= Questions on the material =
1. Answer these questions from the passage on daughter isotope loss in natural systems:
(a) With which in-situ measurements are the in-situ dates frequently compared?
(b) What fundamental assumption in thermochronology does the characterization test?
(c) From which mountain range and countries were the Triassic granodiorites taken?
2. Continue the passage on daughter isotope loss in natural systems, starting right after its last sentence.

= Passage provided =
◆ ◆ ◆ ◆ ◆ ◆ ◆

Assess the mechanisms that drive daughter isotope loss in natural systems (Richard Spikings, Vidar Jakobsson) In-situ 40Ar/39Ar and U-Pb isotopic measurements of common minerals such as potassium feldspar and micas, and accessory minerals such as apatite are combined with petrological characterisation of single crystals (e.g. using back-scatter electron, EPMA, stable isotope compositions) to investigate the dominant mechanisms that modify isotopic reservoirs. The in-situ dates are frequently compared with in-situ measurements of Rb-Sr dates. Such characterisation is important in thermochronology because it tests the fundamental assumption that daughter isotopes are solely lost by volume diffusion, and thus the accuracy of the thermal history solutions. These data also improve the accuracy of measurements of the timing of deformation and fluid flow events. Our laboratory has focused on Triassic granodiorites taken from the Andes of Colombia and Ecuador, Precambrian meta-igneous rocks of Madagascar, and Precambrian metasedimentary rocks, granites and pegmatites from the Black Hills, USA.

◆ ◆ ◆ ◆ ◆ ◆ ◆

= Data supplied =
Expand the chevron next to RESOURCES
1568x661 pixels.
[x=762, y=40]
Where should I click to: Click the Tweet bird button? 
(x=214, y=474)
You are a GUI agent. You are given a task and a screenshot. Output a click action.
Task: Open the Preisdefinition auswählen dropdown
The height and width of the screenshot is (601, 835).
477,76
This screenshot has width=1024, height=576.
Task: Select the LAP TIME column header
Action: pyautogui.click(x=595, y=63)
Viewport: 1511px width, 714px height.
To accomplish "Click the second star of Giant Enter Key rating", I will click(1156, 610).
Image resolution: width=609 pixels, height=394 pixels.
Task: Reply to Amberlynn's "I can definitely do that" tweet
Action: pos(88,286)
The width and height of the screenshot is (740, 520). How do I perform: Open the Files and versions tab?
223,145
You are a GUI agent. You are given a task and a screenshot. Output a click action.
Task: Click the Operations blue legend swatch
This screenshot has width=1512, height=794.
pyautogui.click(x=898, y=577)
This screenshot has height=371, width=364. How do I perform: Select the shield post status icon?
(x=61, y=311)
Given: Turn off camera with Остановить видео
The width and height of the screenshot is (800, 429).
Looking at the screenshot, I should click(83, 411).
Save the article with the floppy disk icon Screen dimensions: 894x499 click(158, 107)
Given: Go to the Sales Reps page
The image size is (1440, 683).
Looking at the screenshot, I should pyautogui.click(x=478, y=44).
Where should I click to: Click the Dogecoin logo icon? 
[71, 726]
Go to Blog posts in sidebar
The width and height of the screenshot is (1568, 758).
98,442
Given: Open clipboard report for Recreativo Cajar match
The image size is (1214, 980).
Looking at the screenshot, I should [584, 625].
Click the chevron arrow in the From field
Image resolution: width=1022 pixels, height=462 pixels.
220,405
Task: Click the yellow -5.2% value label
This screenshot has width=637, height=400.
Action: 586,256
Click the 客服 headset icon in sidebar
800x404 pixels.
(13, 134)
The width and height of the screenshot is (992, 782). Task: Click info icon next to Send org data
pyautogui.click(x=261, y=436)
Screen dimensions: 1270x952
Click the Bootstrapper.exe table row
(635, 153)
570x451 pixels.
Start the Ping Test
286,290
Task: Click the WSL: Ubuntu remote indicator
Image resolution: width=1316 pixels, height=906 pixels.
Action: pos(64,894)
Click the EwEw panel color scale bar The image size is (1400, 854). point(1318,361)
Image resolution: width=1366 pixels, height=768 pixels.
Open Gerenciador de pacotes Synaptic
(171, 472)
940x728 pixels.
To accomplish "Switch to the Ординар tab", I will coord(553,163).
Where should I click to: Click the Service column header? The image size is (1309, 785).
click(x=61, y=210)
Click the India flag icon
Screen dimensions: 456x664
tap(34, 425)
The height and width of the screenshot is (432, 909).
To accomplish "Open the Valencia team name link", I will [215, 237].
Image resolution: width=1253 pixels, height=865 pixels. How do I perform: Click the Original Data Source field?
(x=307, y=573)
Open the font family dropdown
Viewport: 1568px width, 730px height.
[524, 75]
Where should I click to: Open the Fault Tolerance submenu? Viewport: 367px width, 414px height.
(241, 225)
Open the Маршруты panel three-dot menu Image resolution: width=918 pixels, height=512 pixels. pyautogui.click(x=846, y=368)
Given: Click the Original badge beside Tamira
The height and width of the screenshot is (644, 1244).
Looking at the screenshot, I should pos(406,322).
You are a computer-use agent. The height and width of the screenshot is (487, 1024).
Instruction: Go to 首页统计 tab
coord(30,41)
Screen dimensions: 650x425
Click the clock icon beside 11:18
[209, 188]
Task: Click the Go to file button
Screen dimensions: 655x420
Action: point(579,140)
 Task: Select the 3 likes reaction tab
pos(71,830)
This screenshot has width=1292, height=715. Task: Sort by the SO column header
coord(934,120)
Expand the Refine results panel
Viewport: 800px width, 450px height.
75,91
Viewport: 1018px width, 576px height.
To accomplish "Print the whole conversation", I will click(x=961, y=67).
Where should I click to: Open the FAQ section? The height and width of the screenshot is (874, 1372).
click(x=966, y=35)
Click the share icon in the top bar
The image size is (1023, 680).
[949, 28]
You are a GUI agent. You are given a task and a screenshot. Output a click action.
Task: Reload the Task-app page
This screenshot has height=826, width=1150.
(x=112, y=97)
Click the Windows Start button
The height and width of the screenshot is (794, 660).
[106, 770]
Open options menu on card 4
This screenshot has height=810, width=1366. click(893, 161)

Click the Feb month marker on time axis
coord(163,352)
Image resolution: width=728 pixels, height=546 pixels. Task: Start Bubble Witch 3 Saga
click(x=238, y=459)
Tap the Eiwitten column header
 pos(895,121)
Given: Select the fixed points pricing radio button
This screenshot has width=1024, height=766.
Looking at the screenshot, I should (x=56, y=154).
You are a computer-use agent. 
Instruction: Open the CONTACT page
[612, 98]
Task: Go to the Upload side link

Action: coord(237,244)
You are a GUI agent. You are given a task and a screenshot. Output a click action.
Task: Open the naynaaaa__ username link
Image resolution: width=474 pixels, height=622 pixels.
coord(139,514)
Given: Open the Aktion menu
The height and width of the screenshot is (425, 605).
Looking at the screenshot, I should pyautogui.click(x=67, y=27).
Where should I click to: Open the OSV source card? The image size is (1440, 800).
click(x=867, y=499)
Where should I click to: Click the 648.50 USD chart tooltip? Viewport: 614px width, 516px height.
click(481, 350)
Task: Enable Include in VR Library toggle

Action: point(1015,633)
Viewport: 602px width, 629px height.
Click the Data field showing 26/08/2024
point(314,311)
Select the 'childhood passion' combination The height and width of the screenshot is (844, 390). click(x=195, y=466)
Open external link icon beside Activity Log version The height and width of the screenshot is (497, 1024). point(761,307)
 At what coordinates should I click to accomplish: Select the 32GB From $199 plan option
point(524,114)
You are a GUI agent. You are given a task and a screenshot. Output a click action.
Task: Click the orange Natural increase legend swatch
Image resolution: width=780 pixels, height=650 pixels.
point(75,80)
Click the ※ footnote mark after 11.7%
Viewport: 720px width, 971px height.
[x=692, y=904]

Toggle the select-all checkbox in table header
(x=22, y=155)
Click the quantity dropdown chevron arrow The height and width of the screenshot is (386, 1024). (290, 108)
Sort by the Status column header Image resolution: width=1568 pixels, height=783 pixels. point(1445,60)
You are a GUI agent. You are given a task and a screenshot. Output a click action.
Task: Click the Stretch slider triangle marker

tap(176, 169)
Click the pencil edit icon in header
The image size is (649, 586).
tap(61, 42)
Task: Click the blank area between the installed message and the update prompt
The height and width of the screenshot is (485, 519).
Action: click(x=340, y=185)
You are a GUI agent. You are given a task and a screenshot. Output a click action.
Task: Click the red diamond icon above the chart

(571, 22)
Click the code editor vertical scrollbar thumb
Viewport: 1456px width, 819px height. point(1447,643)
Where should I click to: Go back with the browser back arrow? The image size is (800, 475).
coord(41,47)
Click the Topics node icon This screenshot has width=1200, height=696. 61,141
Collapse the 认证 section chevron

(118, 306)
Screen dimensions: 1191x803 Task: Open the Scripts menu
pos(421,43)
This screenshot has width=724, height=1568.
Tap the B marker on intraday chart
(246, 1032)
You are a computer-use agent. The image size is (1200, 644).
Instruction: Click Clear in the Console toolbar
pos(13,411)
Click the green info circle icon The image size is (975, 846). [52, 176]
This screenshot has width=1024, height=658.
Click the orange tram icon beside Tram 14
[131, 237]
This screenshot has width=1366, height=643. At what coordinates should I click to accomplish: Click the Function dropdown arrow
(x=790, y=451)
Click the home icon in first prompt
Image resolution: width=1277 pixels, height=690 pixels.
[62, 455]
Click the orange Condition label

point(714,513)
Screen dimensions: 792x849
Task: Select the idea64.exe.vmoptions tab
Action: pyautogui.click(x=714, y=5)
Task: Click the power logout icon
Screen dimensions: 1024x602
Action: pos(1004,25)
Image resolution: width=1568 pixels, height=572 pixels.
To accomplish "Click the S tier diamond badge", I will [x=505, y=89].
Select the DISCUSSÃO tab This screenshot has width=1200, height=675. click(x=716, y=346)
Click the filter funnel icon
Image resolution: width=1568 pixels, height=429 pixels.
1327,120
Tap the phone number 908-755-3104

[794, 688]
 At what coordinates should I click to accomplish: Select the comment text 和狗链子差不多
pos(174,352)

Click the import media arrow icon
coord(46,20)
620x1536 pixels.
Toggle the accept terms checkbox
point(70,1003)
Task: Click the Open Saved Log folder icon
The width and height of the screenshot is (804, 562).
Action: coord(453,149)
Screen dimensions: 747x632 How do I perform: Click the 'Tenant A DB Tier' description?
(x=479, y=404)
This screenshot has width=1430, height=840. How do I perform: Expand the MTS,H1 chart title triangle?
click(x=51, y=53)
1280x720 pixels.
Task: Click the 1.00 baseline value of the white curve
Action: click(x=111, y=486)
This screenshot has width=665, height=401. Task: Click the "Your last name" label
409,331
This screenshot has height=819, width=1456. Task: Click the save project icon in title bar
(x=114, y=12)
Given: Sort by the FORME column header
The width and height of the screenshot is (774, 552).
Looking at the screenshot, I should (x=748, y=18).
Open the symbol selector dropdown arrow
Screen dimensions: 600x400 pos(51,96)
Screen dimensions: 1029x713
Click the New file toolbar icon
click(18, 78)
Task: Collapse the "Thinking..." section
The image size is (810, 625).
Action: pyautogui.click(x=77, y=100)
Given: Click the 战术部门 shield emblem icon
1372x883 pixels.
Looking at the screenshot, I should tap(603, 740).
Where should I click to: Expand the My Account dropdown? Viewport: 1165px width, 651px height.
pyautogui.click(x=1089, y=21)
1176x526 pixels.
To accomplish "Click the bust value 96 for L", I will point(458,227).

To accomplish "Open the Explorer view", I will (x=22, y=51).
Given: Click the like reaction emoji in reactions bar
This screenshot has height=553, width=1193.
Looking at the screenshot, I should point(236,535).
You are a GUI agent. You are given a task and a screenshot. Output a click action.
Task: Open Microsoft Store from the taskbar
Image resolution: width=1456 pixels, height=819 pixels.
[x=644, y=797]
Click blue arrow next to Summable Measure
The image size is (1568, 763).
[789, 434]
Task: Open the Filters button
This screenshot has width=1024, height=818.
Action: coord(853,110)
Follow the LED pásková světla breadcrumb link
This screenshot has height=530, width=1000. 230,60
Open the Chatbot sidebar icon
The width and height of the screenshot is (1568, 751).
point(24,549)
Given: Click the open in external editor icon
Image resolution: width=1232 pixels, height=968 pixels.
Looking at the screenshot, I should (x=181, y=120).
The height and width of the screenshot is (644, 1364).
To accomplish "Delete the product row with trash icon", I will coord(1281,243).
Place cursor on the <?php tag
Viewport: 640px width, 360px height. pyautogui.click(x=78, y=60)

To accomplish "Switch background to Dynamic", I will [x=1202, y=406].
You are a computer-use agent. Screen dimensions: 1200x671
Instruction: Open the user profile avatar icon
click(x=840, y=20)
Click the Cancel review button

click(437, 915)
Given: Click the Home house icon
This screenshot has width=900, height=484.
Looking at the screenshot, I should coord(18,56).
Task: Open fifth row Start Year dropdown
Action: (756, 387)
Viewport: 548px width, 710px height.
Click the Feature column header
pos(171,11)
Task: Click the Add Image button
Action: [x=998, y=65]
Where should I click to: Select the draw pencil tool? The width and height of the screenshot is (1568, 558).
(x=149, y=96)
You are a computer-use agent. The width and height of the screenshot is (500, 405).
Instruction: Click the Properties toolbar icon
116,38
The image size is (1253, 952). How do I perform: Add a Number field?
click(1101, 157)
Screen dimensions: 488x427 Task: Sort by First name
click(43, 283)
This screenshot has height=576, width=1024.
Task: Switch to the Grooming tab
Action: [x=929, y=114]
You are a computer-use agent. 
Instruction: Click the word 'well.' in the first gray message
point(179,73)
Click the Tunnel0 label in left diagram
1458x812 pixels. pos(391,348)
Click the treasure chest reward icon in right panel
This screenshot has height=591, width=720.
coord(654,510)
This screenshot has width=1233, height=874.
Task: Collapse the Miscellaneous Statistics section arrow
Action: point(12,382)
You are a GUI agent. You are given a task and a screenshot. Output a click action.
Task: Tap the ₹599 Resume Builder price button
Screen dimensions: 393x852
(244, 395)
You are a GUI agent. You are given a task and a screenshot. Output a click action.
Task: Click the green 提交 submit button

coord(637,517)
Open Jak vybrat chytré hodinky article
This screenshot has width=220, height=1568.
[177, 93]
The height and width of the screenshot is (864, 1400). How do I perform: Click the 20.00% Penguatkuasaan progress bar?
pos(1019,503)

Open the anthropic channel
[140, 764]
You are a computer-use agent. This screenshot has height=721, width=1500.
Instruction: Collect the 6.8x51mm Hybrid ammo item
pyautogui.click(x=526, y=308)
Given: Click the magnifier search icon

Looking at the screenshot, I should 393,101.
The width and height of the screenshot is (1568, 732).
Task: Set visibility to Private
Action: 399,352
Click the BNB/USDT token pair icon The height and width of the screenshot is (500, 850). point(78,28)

◆ ◆ ◆ ◆ ◆ ◆ ◆

= Answers by item number =
1.
(a) In-situ measurements of Rb-Sr dates.
(b) That daughter isotopes are solely lost by volume diffusion.
(c) The Andes of Colombia and Ecuador.

2.
	Development of thermochronometers at temperatures higher than 300°C. (Richard Spikings, Vidar Jakobsson) A majority of thermochronological analyses since the 1970’s were made using fission track and (U-)/He systems, and thus are sensitive to temperature lower than approximately 300°C. Several PhD projects have tested the utility of the U-Pb (apatite), 40Ar/39Ar (potassium feldspar, muscovite) methods to derive thermal history solutions, by testing the assumption that i) daughter isotopes were only lost by thermally driven diffusion, and ii) laboratory diffusion experiments that last from minutes to weeks, mimic diffusion at lower temperatures over geological timescales.